Exercise objective> If a line of the records holds the word "computer", copy it out.

►

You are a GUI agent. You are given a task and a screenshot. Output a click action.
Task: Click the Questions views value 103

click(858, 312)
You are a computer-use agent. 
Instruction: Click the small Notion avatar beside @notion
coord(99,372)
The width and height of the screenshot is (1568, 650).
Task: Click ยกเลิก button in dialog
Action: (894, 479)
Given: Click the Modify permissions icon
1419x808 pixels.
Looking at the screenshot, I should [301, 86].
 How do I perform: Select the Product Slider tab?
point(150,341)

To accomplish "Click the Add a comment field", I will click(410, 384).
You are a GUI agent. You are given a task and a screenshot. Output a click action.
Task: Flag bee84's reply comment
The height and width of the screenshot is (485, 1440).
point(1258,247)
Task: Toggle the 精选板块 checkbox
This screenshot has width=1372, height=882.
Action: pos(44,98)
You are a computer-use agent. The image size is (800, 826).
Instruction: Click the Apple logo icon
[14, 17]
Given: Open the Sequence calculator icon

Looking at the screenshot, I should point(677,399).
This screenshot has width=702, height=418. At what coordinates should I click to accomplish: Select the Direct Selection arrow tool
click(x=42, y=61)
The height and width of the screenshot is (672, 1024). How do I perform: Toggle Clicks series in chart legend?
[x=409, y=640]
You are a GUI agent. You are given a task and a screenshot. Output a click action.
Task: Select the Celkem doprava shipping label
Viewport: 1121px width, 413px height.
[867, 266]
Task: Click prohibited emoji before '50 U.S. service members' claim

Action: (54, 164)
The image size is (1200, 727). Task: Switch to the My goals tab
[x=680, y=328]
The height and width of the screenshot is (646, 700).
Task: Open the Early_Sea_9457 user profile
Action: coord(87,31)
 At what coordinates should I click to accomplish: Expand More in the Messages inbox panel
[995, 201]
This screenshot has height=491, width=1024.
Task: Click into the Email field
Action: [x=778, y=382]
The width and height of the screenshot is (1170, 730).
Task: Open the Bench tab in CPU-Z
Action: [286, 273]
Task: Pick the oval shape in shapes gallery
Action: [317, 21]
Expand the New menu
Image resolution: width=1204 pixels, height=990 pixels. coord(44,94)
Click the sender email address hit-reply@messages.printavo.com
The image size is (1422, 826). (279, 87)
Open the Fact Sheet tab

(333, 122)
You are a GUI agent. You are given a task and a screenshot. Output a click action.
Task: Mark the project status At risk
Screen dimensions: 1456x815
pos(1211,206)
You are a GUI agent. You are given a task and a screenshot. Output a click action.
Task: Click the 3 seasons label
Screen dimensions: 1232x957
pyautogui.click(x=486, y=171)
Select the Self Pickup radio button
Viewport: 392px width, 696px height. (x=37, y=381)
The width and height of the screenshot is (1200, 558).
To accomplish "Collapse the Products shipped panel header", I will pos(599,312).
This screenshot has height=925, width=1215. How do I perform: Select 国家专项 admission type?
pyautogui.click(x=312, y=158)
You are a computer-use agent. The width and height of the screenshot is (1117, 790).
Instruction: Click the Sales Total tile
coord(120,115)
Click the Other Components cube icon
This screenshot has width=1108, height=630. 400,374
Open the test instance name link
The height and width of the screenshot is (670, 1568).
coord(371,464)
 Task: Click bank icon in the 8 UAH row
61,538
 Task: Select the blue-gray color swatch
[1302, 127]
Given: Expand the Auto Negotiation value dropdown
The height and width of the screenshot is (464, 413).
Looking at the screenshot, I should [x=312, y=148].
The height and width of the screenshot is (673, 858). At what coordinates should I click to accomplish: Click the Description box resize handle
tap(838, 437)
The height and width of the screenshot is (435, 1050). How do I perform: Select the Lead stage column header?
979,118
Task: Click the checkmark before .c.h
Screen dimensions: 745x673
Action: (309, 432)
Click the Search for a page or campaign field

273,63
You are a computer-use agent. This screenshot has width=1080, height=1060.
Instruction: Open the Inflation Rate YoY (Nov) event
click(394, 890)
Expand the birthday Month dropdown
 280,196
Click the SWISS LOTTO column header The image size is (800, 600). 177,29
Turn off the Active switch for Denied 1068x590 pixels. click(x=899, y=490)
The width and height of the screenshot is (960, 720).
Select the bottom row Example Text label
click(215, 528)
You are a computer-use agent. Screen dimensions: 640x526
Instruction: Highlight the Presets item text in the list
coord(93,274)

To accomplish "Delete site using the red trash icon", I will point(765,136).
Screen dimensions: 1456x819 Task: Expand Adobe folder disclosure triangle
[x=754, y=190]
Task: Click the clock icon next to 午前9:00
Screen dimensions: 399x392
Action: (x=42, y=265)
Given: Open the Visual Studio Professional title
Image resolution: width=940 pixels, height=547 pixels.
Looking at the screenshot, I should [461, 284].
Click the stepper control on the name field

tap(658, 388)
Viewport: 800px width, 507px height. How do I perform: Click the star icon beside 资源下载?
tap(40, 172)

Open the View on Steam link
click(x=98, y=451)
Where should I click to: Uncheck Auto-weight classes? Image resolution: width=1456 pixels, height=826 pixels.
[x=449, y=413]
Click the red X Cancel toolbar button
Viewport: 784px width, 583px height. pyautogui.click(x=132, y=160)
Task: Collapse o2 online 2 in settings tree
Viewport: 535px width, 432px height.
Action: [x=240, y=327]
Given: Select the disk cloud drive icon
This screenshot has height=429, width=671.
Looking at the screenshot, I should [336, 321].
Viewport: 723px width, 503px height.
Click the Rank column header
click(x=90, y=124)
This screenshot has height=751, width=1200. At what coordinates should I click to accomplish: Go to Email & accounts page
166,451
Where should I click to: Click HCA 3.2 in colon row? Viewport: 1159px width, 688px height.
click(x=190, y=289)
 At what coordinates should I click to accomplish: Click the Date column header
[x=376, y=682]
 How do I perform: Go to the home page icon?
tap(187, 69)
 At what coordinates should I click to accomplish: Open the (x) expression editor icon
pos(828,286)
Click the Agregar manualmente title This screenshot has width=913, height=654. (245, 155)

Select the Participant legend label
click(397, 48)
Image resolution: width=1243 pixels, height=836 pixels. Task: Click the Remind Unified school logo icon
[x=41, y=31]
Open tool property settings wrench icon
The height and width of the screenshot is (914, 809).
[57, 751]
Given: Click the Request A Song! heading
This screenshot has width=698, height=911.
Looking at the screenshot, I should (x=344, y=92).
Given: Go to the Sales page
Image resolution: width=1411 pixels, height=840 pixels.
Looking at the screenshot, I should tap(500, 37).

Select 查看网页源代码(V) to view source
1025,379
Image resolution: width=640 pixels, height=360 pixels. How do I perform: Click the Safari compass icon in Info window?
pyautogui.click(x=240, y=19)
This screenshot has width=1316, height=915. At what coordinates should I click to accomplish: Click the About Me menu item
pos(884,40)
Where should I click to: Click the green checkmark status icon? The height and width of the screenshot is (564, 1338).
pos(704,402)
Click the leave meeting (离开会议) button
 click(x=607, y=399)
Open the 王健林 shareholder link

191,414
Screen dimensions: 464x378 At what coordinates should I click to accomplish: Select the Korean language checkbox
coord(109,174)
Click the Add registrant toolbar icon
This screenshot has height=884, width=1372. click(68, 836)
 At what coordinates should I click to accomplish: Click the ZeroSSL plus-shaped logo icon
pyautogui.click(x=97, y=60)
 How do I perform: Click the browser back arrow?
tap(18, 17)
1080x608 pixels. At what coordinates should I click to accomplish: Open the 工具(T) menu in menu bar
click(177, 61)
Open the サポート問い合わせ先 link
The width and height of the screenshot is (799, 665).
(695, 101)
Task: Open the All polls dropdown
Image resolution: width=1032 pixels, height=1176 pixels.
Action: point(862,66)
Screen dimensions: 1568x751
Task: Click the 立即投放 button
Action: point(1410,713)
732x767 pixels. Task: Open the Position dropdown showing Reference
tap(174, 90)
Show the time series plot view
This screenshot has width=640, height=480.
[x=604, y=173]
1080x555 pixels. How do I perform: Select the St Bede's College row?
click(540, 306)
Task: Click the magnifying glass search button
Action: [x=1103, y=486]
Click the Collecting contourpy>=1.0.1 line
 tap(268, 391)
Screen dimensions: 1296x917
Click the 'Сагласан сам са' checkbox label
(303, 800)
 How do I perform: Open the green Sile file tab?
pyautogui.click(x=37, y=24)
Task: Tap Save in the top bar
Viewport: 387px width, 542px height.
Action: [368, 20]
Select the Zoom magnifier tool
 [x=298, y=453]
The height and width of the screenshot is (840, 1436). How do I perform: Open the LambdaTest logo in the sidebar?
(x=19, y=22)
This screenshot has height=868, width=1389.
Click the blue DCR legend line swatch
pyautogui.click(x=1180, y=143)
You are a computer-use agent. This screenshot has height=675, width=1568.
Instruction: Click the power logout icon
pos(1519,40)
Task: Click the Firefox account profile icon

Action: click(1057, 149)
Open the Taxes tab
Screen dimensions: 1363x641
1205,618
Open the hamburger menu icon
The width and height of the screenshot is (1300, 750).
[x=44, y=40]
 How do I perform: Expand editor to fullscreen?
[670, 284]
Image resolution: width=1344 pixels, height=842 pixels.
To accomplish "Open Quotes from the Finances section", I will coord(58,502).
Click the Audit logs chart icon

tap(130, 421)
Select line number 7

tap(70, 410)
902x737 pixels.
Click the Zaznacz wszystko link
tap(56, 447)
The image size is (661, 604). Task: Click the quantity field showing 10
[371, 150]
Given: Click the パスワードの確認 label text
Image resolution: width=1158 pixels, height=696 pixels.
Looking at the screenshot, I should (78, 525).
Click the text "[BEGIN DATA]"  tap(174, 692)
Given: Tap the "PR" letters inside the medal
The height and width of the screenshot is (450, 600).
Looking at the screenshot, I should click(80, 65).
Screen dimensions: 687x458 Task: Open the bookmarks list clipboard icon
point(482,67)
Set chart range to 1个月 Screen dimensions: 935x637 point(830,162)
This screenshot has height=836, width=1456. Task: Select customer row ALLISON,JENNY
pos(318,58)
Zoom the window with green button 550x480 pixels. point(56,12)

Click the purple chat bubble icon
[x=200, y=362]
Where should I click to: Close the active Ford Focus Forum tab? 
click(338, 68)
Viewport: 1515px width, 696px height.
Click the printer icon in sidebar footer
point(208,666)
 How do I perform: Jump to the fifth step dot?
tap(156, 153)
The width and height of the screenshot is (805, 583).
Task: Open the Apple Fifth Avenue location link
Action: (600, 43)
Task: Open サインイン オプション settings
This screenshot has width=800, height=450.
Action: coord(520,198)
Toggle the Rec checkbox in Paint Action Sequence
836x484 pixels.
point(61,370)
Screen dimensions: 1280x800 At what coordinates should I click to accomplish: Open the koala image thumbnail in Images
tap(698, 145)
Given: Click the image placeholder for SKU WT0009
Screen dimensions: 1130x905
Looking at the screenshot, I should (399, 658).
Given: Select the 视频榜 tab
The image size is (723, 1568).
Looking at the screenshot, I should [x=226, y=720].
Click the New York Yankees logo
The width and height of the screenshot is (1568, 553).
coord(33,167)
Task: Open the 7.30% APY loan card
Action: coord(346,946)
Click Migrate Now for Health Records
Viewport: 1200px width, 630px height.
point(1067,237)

◄

Task response>
You are a computer-use agent. 
You are a computer-use agent. The image size is (800, 826).
You are a computer-use agent. The width and height of the screenshot is (1117, 790).
You are a computer-use agent. This screenshot has width=1080, height=1060.
You are a computer-use agent. Screen dimensions: 640x526
You are a computer-use agent. This screenshot has height=675, width=1568.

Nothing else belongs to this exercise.